Assigned users only can view datasets. Users can't edit datasets.

2

Editor

Assigned users can view, edit, and share datasets.

3

Author

All of the above, plus...

Assigned users can create and delete datasets.

Plans

The Plans privilege manages access to plans.

Access Level

Name

Description

0

None

Assigned users can't see or use plans, including the pages where plans are available.

1

Viewer

Assigned users can access the Plans page and Plan View page for plans that they own or have been shared.

Users can also run jobs on their own plans.

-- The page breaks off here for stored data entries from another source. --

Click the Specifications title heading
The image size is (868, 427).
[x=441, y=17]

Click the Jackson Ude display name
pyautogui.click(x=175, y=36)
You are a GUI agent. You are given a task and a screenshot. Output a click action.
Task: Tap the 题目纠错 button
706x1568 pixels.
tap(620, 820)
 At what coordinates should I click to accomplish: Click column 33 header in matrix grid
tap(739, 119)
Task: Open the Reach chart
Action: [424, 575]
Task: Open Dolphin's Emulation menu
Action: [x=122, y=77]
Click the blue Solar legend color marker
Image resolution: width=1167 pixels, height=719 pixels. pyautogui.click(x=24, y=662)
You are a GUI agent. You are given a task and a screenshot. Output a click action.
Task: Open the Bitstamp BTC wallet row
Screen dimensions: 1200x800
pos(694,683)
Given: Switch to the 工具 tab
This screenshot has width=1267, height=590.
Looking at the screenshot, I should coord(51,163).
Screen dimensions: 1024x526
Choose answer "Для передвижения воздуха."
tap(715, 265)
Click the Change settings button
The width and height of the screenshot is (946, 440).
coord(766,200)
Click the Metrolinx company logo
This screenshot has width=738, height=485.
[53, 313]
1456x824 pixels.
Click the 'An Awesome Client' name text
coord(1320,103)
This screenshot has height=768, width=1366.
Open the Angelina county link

Users can cancel plan runs.

2

Editor

All of the above, plus...

Assigned users can edit, share, and run jobs on plans to which they have access.

Note

By default, editors can also schedule plans. A Workspace Admin can disable this option.

3

Author

All of the above, plus...

Assigned users can create new plans, schedule plans, and delete plans.

Standard Platform Roles

AAC provides these roles by default...

Note

You can't remove these roles.

Default

AAC assigns each user the Default role when you add the user. This role contains these privileges and access levels...

Privilege

Access Level—Name

Workflows

3—Author

Connections

3—Author

Datasets

3—Author

Plans

3—Author

Tip

You can modify the Default role if you want to set a lower level of base access for each new user of the product. Note that you can't edit the Workflows privileges for the Default role. For more information, go to Overview of Authorization.

Workspace Admin

This role provides super-user privileges to the assigned user.

Note

This role enables the user owner-level access to all objects in the project or workspace and access to all admin-level settings and configuration pages in the Admin Console. You shouldn't assign this role to many users. At least 1 user should always have this role.

Note

You can't modify or delete this role.

Application-Specific Roles

To access a specific application in AAC, a workspace user must have 1 application-specific role. A Workspace Admin or Account Admin can provision application-specific roles to each user. To view the application-specific roles and their associated permissions, go to the Permissions Matrix.

Note

Where applicable, adding a role to a user that permits the user to access the application increments the seat count for the licensed application. If insufficient seats are available for the application, the role is not assigned.

Note

Roles and authentication for Auto Insights aren't governed by AAC.